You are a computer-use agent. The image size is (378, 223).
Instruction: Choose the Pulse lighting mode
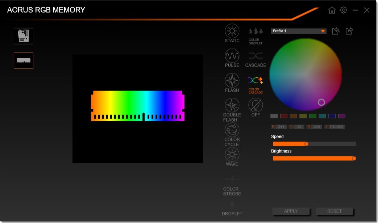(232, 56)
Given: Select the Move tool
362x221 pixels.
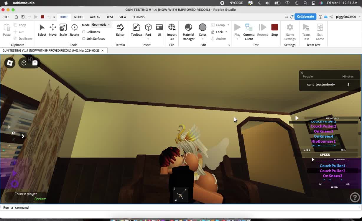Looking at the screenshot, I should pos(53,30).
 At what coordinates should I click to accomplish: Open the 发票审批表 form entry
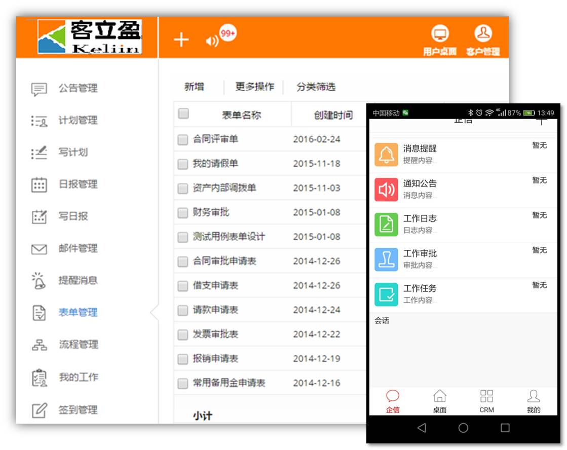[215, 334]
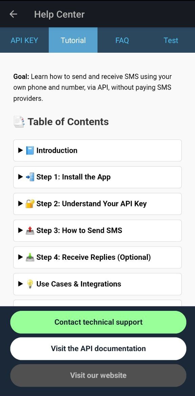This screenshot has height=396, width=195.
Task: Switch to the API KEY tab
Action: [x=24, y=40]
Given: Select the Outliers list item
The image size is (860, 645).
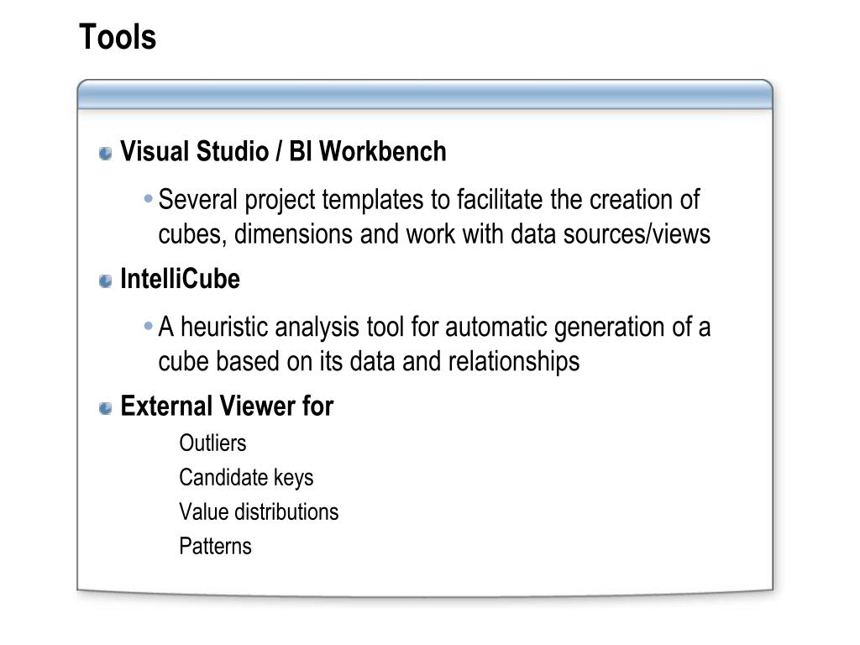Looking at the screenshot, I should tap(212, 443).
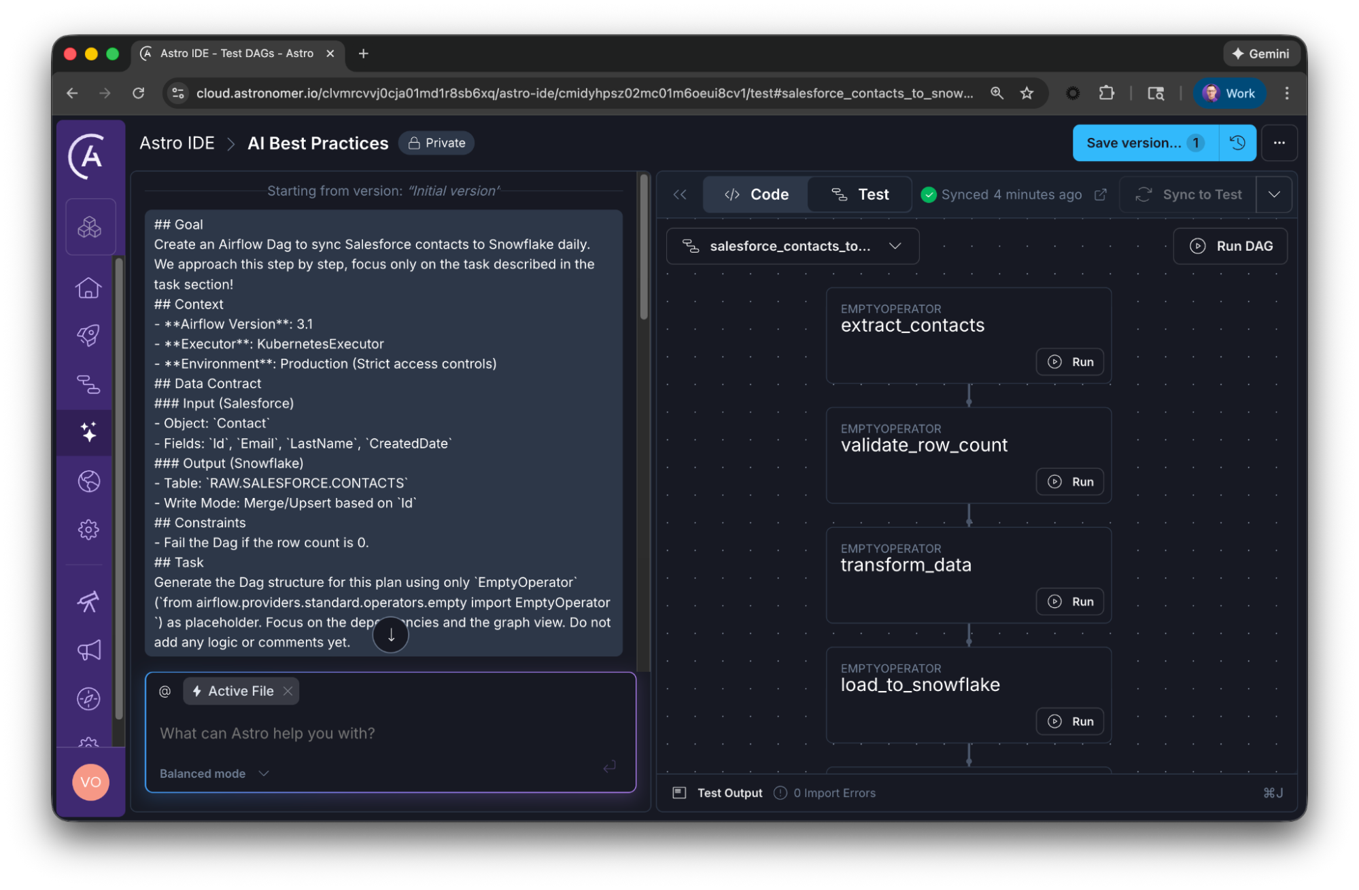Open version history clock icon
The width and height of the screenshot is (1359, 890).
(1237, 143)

+ + + + + + +

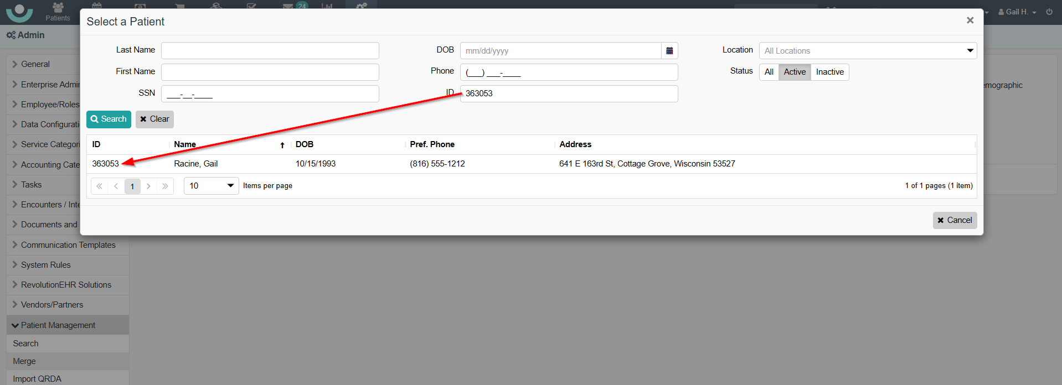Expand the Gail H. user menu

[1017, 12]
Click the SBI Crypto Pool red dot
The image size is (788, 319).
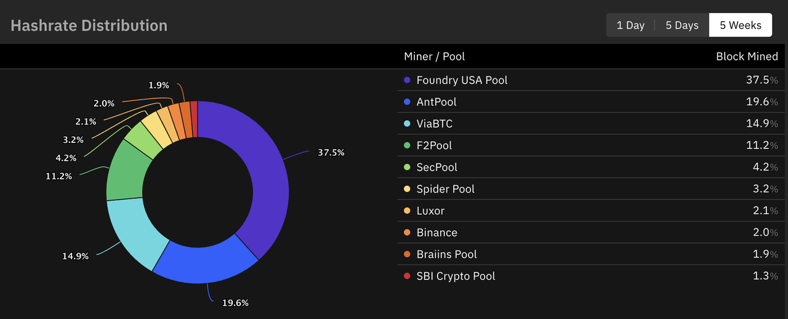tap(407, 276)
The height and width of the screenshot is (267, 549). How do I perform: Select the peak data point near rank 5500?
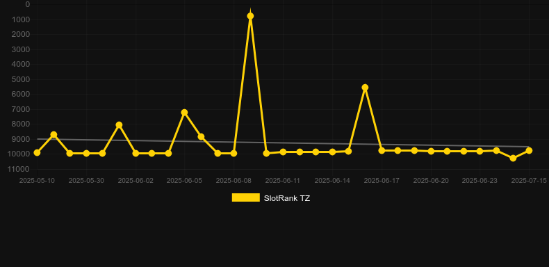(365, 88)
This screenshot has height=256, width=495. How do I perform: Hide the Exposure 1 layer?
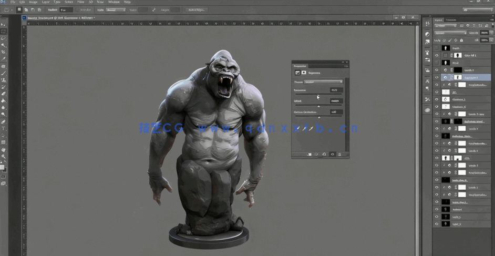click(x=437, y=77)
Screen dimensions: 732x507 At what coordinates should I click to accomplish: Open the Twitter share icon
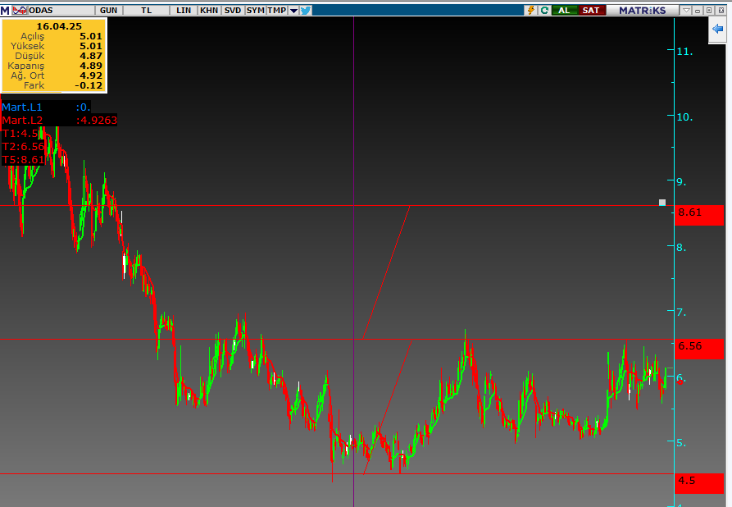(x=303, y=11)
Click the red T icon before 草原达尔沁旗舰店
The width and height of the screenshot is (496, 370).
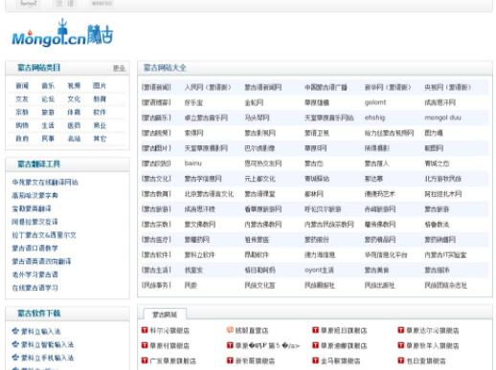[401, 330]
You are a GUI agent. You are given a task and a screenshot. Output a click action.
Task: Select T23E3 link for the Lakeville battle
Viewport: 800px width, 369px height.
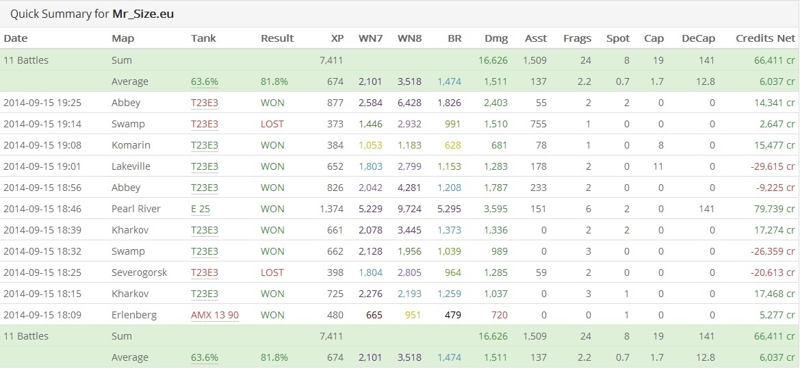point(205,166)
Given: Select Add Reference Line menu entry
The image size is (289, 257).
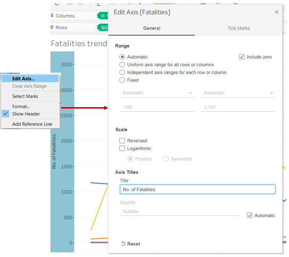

+ + + + + + +

Copy the items starting at the line containing "You are a computer-use" and ending after the line containing "(1237, 143)". Leave out the pictures.

* _Written answer_
You are a computer-use agent. The image size is (378, 223).
Instruction: Choose the Pulse lighting mode
(232, 56)
Given: Select the Move tool
362x221 pixels.
Looking at the screenshot, I should pos(53,30).
 At what coordinates should I click to accomplish: Open the 发票审批表 form entry
[215, 334]
This screenshot has height=396, width=195.
Task: Switch to the API KEY tab
Action: [x=24, y=40]
Given: Select the Outliers list item
The image size is (860, 645).
Looking at the screenshot, I should tap(212, 443).
Open version history clock icon
The width and height of the screenshot is (1359, 890).
(1237, 143)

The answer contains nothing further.